Buongiorno sig. Fonti e benvenuto tra le nostre pagine. Ha appena pubblicato il suo primo romanzo con Calibano Editore. Ce ne vuole parlare? “Il cassetto dei ricordi perduti” è un romanzo che ha come protagonisti Marco e Stefano, due ragazzi di San Miniato, amici d’infanzia, la cui vita viene sconvolta da un tragico episodio che li porterà ad allontanarsi per sempre, fino ad arrivare al suicidio di Stefano (nessuno spoiler, questo fatto si scopre nella seconda pagina). Tutta la storia si snoda nel giorno del funerale a cui Marco partecipa e in cui rivive il senso di colpa per quanto accaduto e l’impatto con la vita di provincia che aveva lasciato quando si era trasferito a Milano per lavoro, alternando mediante il flash-back alcuni episodi in cui viene raccontata la loro amicizia da ragazzi.
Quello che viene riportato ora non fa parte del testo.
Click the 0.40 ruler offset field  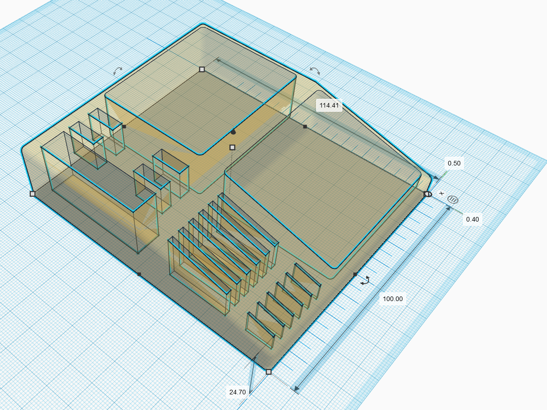472,219
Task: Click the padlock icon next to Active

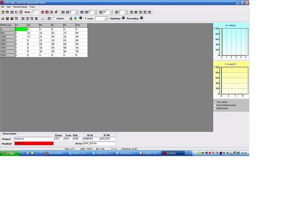Action: (x=71, y=18)
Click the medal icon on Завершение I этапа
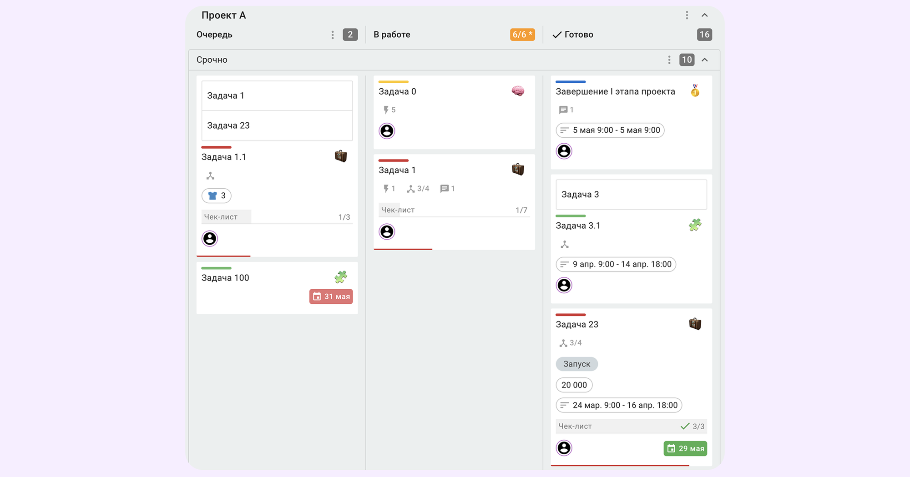910x477 pixels. (695, 90)
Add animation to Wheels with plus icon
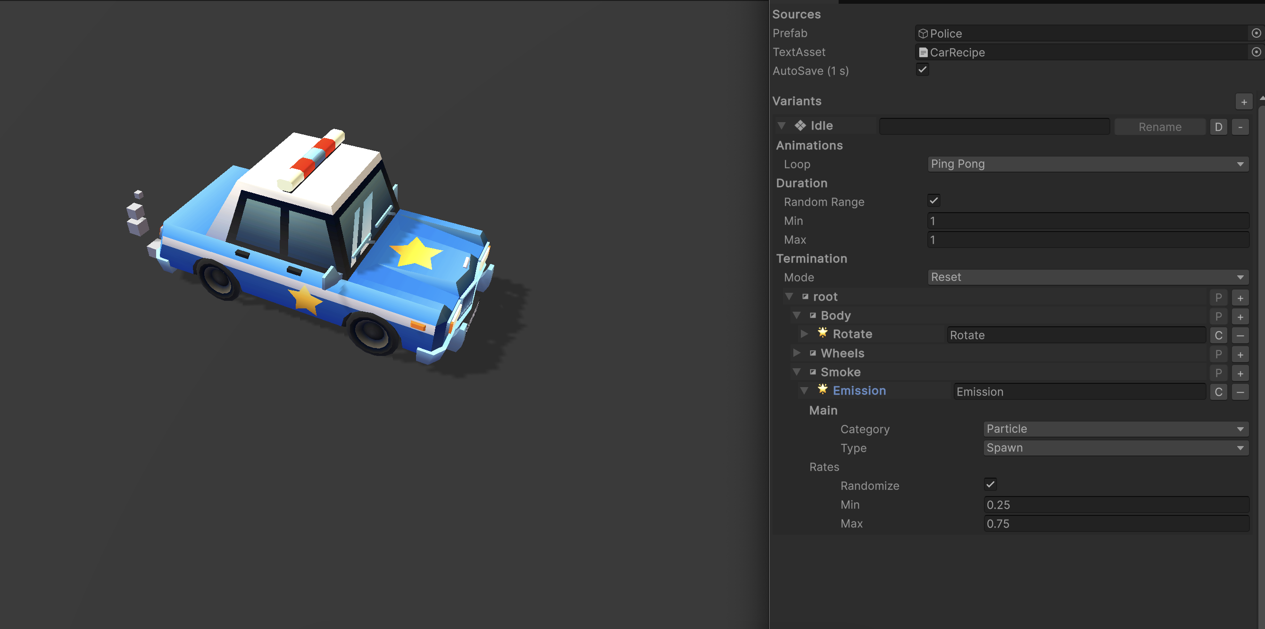This screenshot has width=1265, height=629. click(x=1240, y=354)
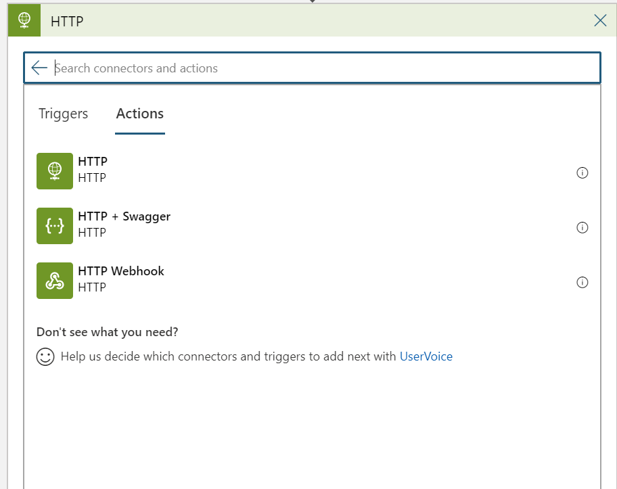Image resolution: width=617 pixels, height=489 pixels.
Task: Click the "Don't see what you need?" heading
Action: point(107,332)
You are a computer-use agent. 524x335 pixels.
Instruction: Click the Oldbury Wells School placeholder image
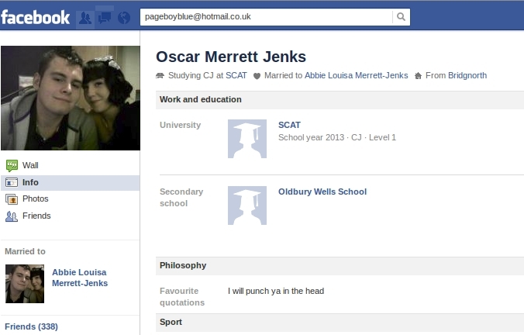(x=247, y=205)

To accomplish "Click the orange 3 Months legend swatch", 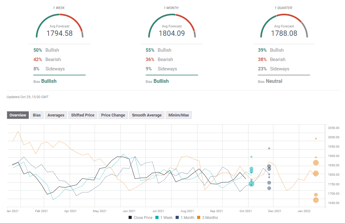I will pyautogui.click(x=199, y=218).
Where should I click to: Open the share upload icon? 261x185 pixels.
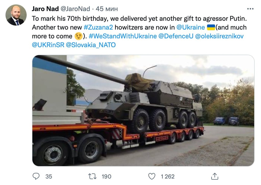click(x=215, y=176)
La scrittura è sicuramente frutto di un’inclinazione naturale, ma anche di un duro lavoro… qual è il suo pensiero? Scrivere è una forma di espressione, al pari del canto, della recitazione, della pittura e di tutte le altre arti, per cui una base, per lo meno buona, ci deve essere e che può essere ovviamente migliorata attraverso lo studio e l’esercizio costante. Il lavoro, come in tutte le professioni, c’è sempre dietro, un lavoro fatto di revisioni continue, di momenti di stallo per trovare il modo per descrivere una scena, un pensiero, per cui direi che questi due aspetti devono combinarsi inevitabilmente, altrimenti, a mio parere, non si può raggiungere un buon risultato.
Quali sono gli ingredienti per una buona narrazione che tenga il lettore sempre incollato al romanzo? Credo che per non annoiare il lettore si debbano cercare espedienti che lo incuriosiscano o utilizzare un linguaggio non troppo complesso e una narrazione scorrevole. Nel mio romanzo “Il cassetto dei ricordi perduti” ho utilizzato il “giallo”, nel senso che fino a metà del libro non si sa che cosa sia di tragico successo tra i due amici che li allontana per sempre, creando così un clima di attesa che porta il lettore a fare delle ipotesi che potrà vedere soddisfatte o meno quando scopre il reale motivo.
Che modelli letterari ha come riferimento? Molti e nessuno. Mi spiego meglio, non credo, almeno consciamente, di avere un vero e proprio punto di riferimento a cui mi ispiro, in quanto non riesco ad omologarmi all’interno di una corrente letteraria o di uno stile, apprezzando comunque autori e alcuni topos ricorrenti in specifici generi. Senza alcun dubbio i tratti maggiormente distintivi dei miei romanzi sono la suspence e la curiosità nel lettore, la descrizione delle emozioni e dei tratti psicologici dei personaggi oltre, ovviamente, al loro percorso formativo. Se dovessi scegliere e fare dei nomi, senza dubbio Patricia Highsmith, Giorgio Scerbanenco, l’accoppiata Fruttero & Lucentini, Stephen King, Luigi Pirandello e Virginia Woolf.
Ha già in programma un’altra storia? Il 22 Aprile uscirà il mio secondo romanzo dal titolo “Il sapore della pioggia”, edito da Calibano Editore, in cui Jacopo, un ragazzo fiorentino di vent’anni, intraprende un viaggio a Castelgioioso, un paesino del Molise, con suo nonno Vito, che vi aveva vissuto da giovane prima di trasferirsi a Firenze, col quale instaura un dialogo e una confidenza senza precedenti. Sto intanto finendo il mio terzo romanzo, che ha come protagonista una donna che scappa da Torino, dove abita, per andare a Parigi, una città a lei cara in cui spera di trovare sollievo alle sofferenze che l’hanno portata ad allontanarsi dalla sua vita.